Richard Farrand was too busy celebrating, as HMS Invincible sailed into Portsmouth at the end of the war, to notice it had disappeared.
Then a 23-year-old leading engineer aboard the famous aircraft carrier, he gave up the vital piece of his Naval uniform as lost for ever amid the relief of returning home after 166 days at sea.
Now almost 40 years later Mr Farrand, 60, has been reunited with his hat after it came into the hands of a military artefacts dealer, who tracked the former sailor down after seeing his name on the inside of the hat.
Richard Farrand has been reunited with his hat (pictured above) almost forty years after returning from the conflict
The dealer had found Mr Farrand, a father-of-two, on Linkedin and had sent a note to the company he works for.
‘I have no idea how I lost it!’ he said. ‘It just disappeared as we sailed back into port and I never thought any more of it.’
To be honest, we all had a few beers on the way back in,’ he said. ‘We had been saving our rations – three cans a day – until we got home.
‘You know what sailors are like. It all passed in a bit of a haze and somewhere along the way the hat went missing.’
Richard Farrand pictured shortly after joining the Royal Navy. His time at sea spanned the 1982 conflict between Britain and Argentina over the Falkland Islands
Mr Farrand, 60, now a commercial diver, has been reunited with his hat after it came into the hands of a military artefacts dealer, who tracked the former sailor down after seeing his name on the inside of the hat
None the worse for being lost for almost four decades, the souvenir of his 14 years in the Royal Navy now once again has pride of place at the 60-year-old’s home in Marsden, West Yorkshire.
The dealer, called Jon, wrote: ‘Richard. Forgive me for contacting you out of the blue. I deal in sporting and military antiques and may have a cap from Invincible that could have been yours.
‘Attached is a photo. Inside it’s marked “LMEM (M) Farrand”. If it was yours I’d be happy to re-unite the two of you should you want it.
‘I know how these can get misplaced over the years. There’d be no charge. Kind regards, Jon.’
Mr Farrand said: ‘I was completely bowled over. I couldn’t believe how generous he was. It has restored my faith in humanity. What a gesture!’
To mark the 35th anniversary of the HMS Invincible returning to Portsmouth after the Falkland’s conflict amateur photographer Chris Bonass has released this previously unseen picture of the homecoming
He joined the navy in 1976 after leaving school. He had a brush with death when his ship, the minesweeper HMS Fittleton, collided with HMS Mermaid and sank in the English Channel.
He was rescued but 12 of the crew lost their lives in the worst Royal Naval Reserve disaster in peacetime.

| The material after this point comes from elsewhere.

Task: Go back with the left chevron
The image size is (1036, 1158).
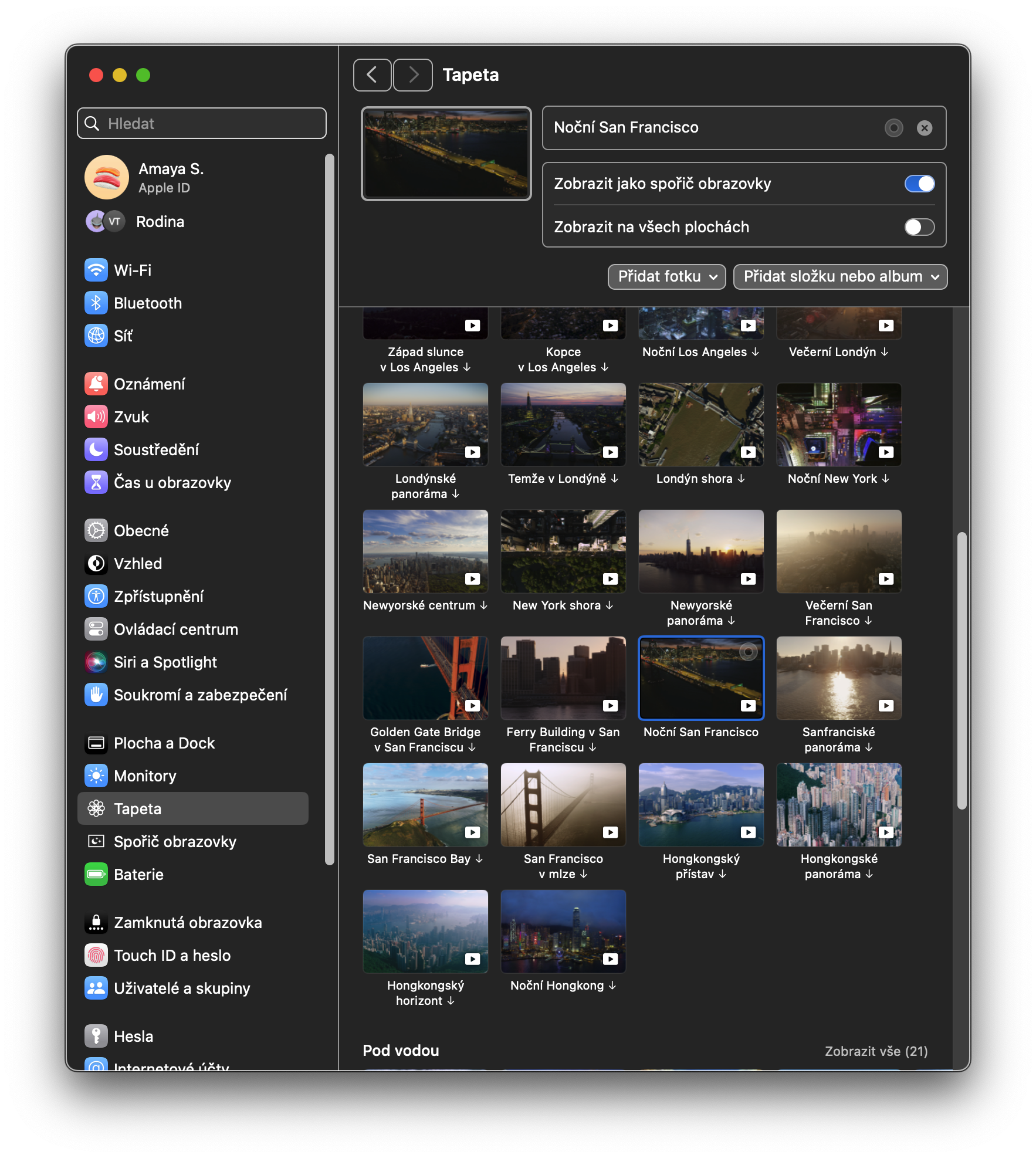Action: pos(372,75)
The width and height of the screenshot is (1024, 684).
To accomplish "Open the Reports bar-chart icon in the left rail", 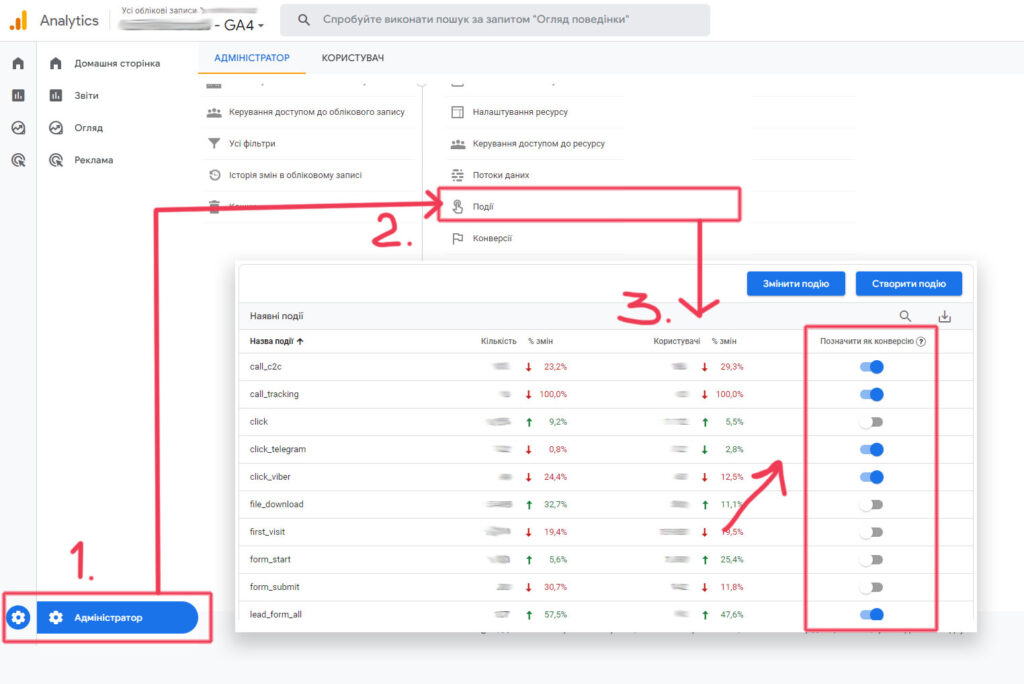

Recalling his time in the bowels of Invincible in the South Atlantic as a leading marine engineer mechanic, Mr Farrand said he would never forget the constant threat of attack from Argentinian jets.
Richard Farrand aboard the HMS Invincible on duty in the South Atlantic. He was too busy celebrating, as HMS Invincible sailed into Portsmouth at the end of the war, to notice his hat had disappeared
‘I remember once hitting the deck under an attack and you could feel the front of Invincible dip violently as her Sea Dart missiles went off,’ he said.
‘We had some SAS lads on board and they said they would not do our jobs for anything because we were trapped inside a tin can if anything happened.’
His time at sea spanned the 1982 conflict between Britain and Argentina over the Falkland Islands.
Mr Farrand sailed back into Portsmouth following the end of the Falklands War.
Along with sister ship HMS Hermes, the mammoth 19,500-ton warship, HMS Invincible, and her fleet of Sea Harrier jump jets played a key role in the 1982 conflict as British forces took back the Falklands from the Argentinian invaders.
When she returned to Portsmouth in September, tens of thousands of cheering, flag-waving well-wishers thronged the sea front at Portsmouth to welcome her home.
As her crew stood to attention on the flight deck she was accompanied into the harbour by a flotilla of small boats bedecked with red, white and blue bunting.
Mr Farrand served a total of 14 years in the navy and went on to join the police force, where he served for 25 years, before becoming a commercial diver.
He returned to the Falklands last year to remember the 255 British servicemen who lost their lives.
For her part, Invincible later saw service in the Balkans before being decommissioned in 2005 and sold for scrap in 2011.
‘I am just so delighted to have the hat back although I have to admit it does look as if it must have had some adventures since being cast adrift,’ Mr Farrand said.